Hugh Andrews

Personal information
- Full name: Hugh Simpson Andrews
- Nationality: Welsh
- Born: 26 January 1924 Llanelli, Carmarthenshire, Wales
- Died: 20 March 2011 (aged 87) Carmarthen, Carmarthenshire, Wales

Sport
- Club: Brynhyfryd BC

Medal record
Representing Wales
World Outdoor Championships
| Bronze medal – third place | 1972 Worthing | triples |

= Hugh Andrews =

Welsh International Lawn Bowler

Hugh Simpson Andrews (26 January 1924 – 20 March 2011) was a Welsh international lawn bowler.

==Bowls career==
Andrews won a bronze medal in the triples at the 1972 World Outdoor Bowls Championship in Worthing. He was capped 27 times by Wales between 1960 and 1972 and was the captain in 1970.

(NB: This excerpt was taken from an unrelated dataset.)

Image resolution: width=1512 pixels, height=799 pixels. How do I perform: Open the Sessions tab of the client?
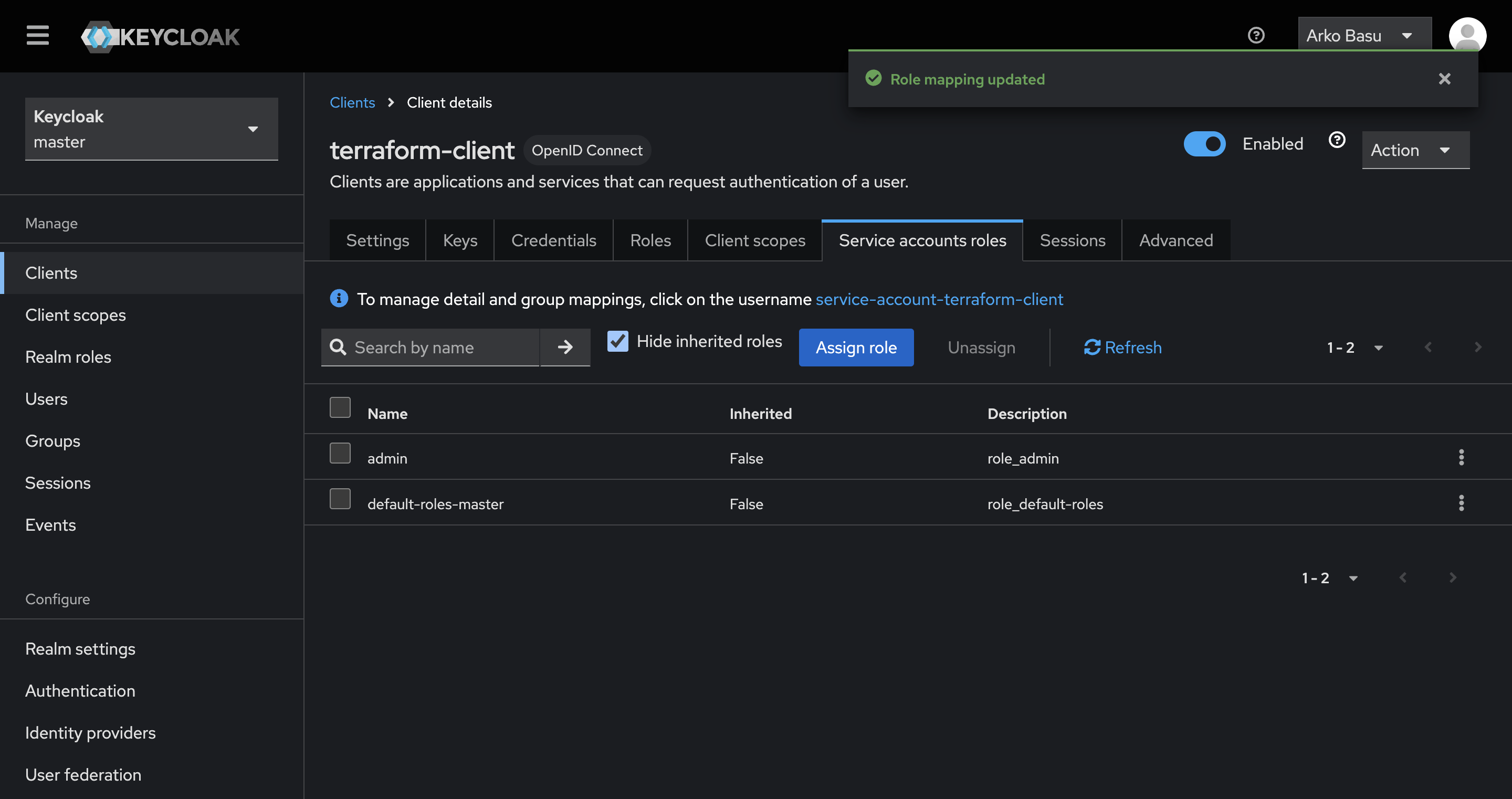(x=1073, y=240)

Andrews won the 1971 fours title and finished runner-up in the 1972 pairs at the Welsh National Bowls Championships when bowling for the Brynhyfryd Bowls Club.

==Personal life and death==
Andrews was a civil servant by trade and took up bowls after his discharge from the Royal Air Force in 1947.

Andrews died in Carmarthen, Carmarthenshire on 20 March 2011, at the age of 87.